Dalam diskusi WGWC Talk #5, tiga perempuan berbagi kisah hidup mereka. Mari berkenalan dengan Layla, Maria dan Sarah, ketiganya merupakan istri dari narapidana terorisme. 

Layla (bukan nama asli), adalah salah satu perempuan yang berjuang gigih untuk memutuskan tali ekstrimisme yang menjerat suaminya. Layla memikirkan untuk tidak lagi berhubungan dengan kelompok teroris sejak menyadari suami saya hilang, tidak pulang-pulang dan ternyata ditangkap oleh Densus 88, karena keterlibatannya dalam kelompok pengajian yang tidak sesuai dengan ideologi bangsa kita. Faktor yang membuat Layla berpikir untuk memutuskan hal demikian karena saya merasakan sendiri, betapa ia dan keluarga sangat terpukul, terpuruk ketika ayah dari anak-anaknya tidak lagi bersama, karena kesalahannya dalam memilih kelompok pengajian yang dampaknya sangat besar untuk keluarga kami, terutama anak-anak menjadi terluka fisik dan psikisnya.

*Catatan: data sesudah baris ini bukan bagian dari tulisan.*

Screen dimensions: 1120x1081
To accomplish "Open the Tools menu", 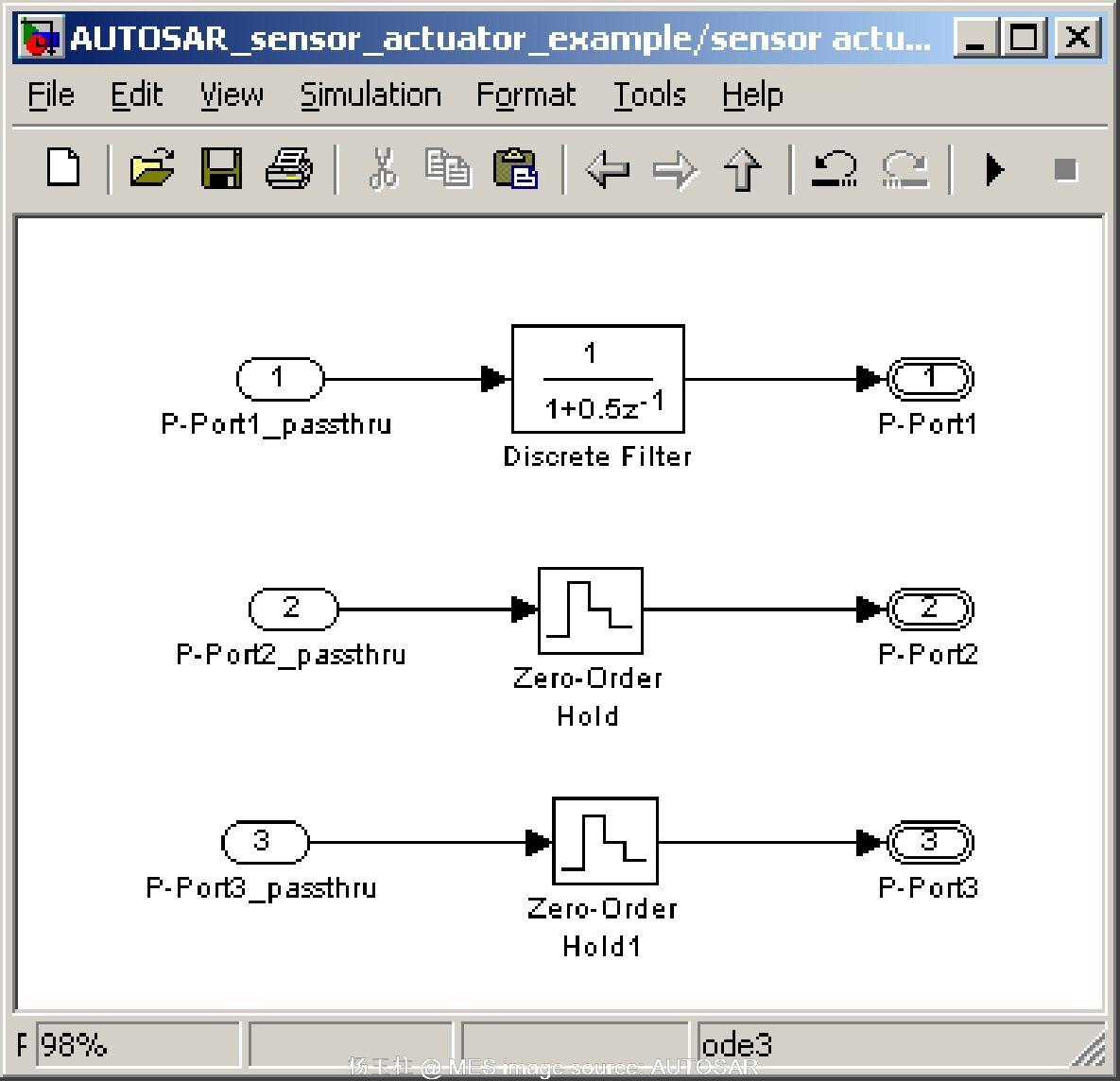I will pyautogui.click(x=648, y=94).
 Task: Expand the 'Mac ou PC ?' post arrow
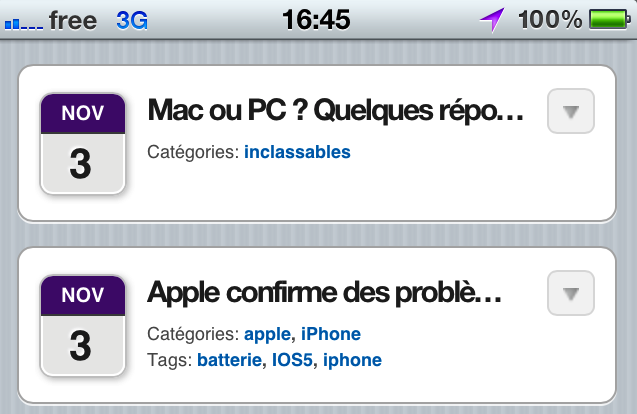tap(571, 111)
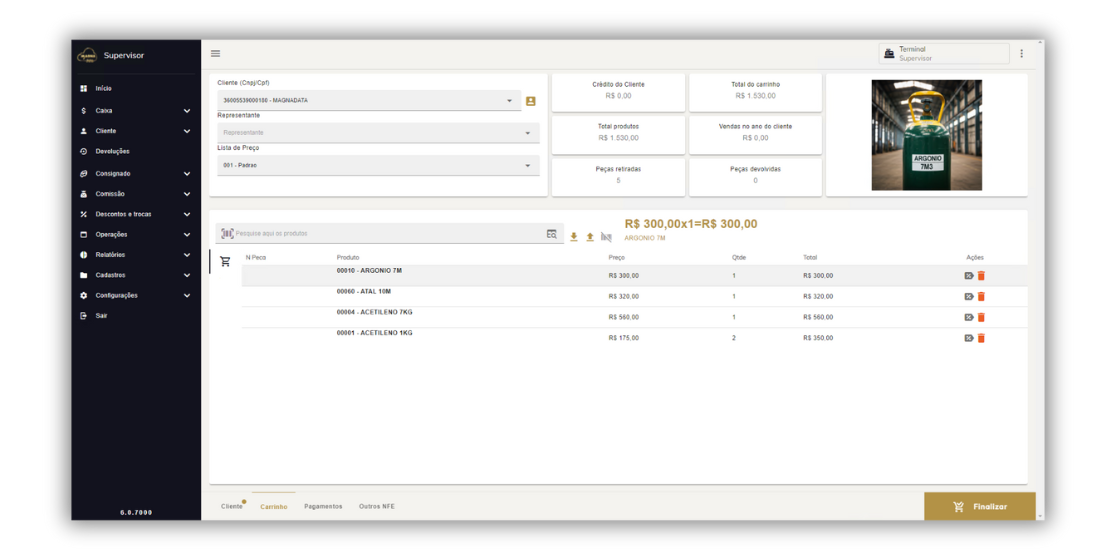Screen dimensions: 1116x560
Task: Open the Outros NFE tab
Action: click(377, 507)
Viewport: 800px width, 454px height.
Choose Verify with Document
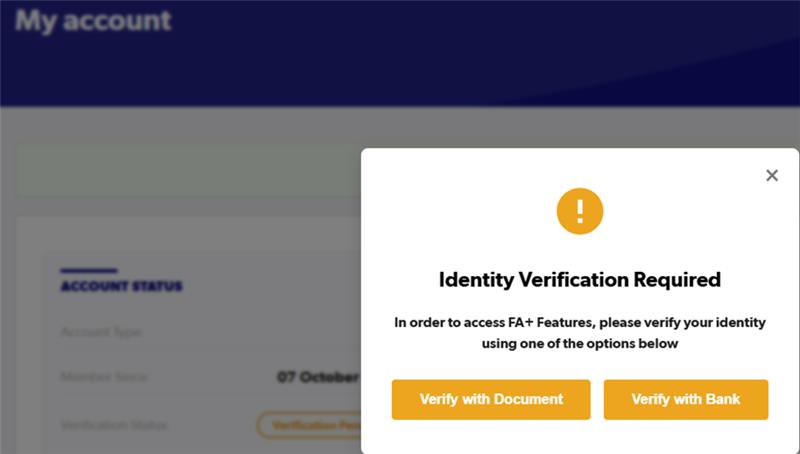(491, 399)
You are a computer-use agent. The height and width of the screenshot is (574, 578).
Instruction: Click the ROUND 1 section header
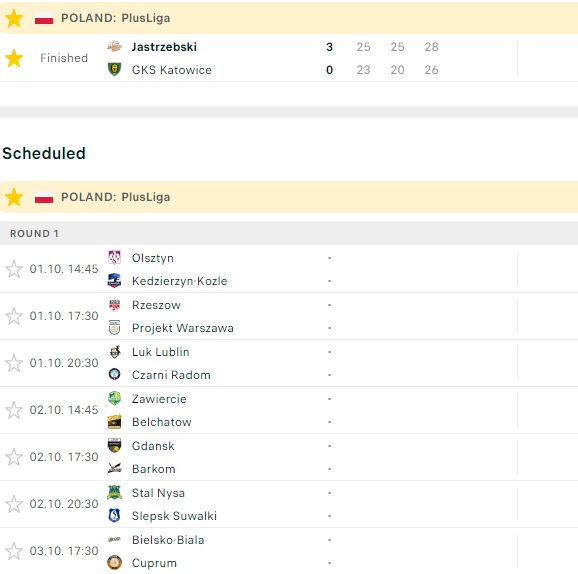(x=289, y=233)
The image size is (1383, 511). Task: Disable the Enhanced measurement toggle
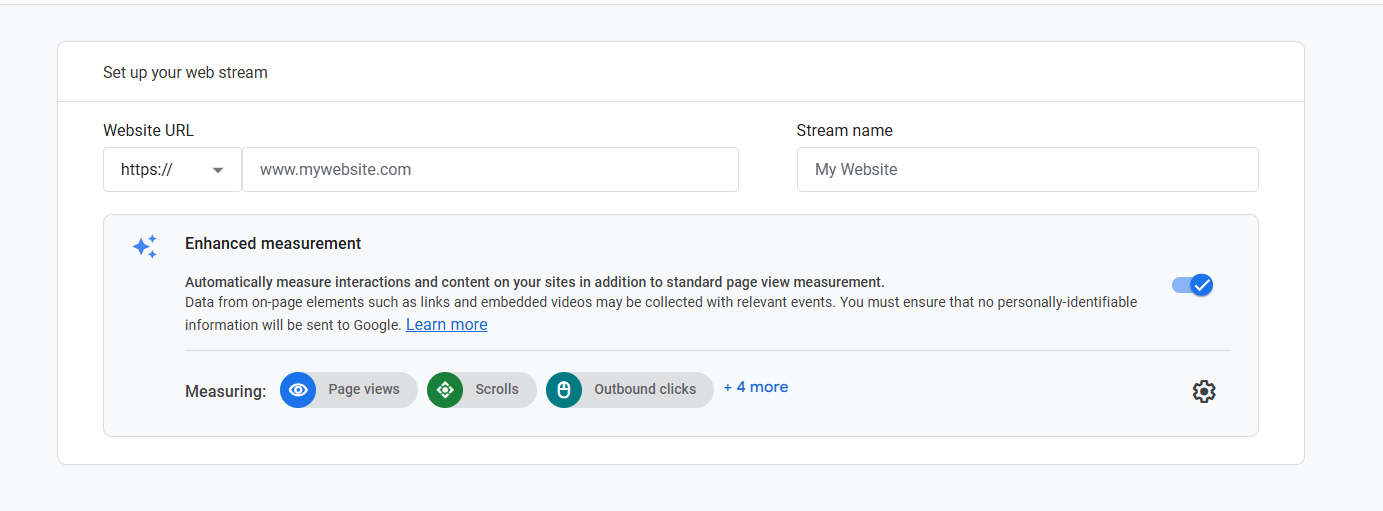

Motivasi paling besar yang mendorong Layla adalah untuk memotong rantai jaringan ekstrimis atau teroris pada suami dan keluarga yaitu saya tidak mau jika keluarga saya suami atau keluarga besar saya terlibat dalam kesalahan yang sama, cukup suami dan keluarga kecil saya yang merasakan kepahitan ini dan memberikan peringatan kepada suami dan anak-anak serta keluarga besar saya agar tidak asal mau aja jika ada yang mengajak bergabung dengan dalih pengajian yang pada akhirnya didoktrin dengan pembaiatan mengubah mindset hidupnya  menjadi pemikiran ekstrimis dan bertentangan dengan ideologi bangsa.

Sementara itu Maryam (bukan nama asli) mengungkapkan bahwa sejak suaminya ditangkap sebagai narapidana teroris, ia baru mengetahui fakta bahwa pengajian yang suaminya ikuti itu ternyata bertentangan dengan hukum negara. Tidak menampik bahwa Maryam sangat kecewa dengan apa yang suaminya sudah perbuat, karena dengan kelompok tersebut suaminya akhirnya lebih mementingkan kelompok pengajian ketimbang kami keluarganya.   Maryam berpikir apa yang terjadi dengan suaminya itu sangat berimbas kepada dia sebagai (istri), anak dan orang tua.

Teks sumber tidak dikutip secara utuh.